LONDON – International Olympic officials have opened a high-level investigation into allegations that authorized representatives in more than 50 countries — including a national Olympic committee — were involved in selling London Olympics tickets on the black market for profit.

The International Olympic Committee convened an emergency session Saturday to discuss a dossier of evidence presented to it by Britain’s Sunday Times. The newspaper published an investigation Sunday claiming that officials have been offering tickets for the July 27-Aug. 12 London games, including highly sought-after events such as the men’s 100-meter final, at vastly inflated prices.

One of the most damaging allegations was against Spyros Capralos, the Greek Olympic Committee president and top organizer for the 2004 Athens Olympics.

He was quoted as saying he had “pulled strings” with London organizing chairman Sebastian Coe to obtain an extra batch of premium tickets for official agents in Greece, on the pretext that demand in his country had outstripped expectations.

The paper said Capralos acknowledged in talks with its undercover reporters that demand had actually been very low and that many of the tickets were subsequently sold to people outside Greece for profit.

The London organizing committee said Capralos’ alleged boasts of discussions with Coe were untrue.
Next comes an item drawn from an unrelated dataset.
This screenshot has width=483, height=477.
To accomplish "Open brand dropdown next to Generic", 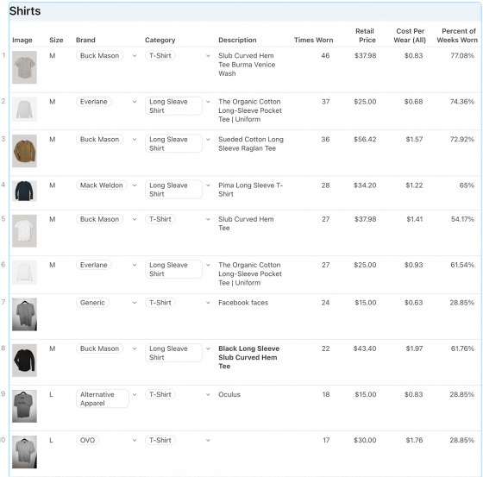I will coord(135,303).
Coe had told the Greek Olympic Committee that tickets were allocated in accordance with IOC ticketing policies, it said.

At issue are ticket allocations given to each of the 205 national Olympic committees to sell in their home countries. The committees appoint an organization within their countries to sell the tickets, a process meant to ensure equity.

IOC rules forbid national committees from selling tickets abroad, inflating ticket prices or selling tickets to unauthorized resellers.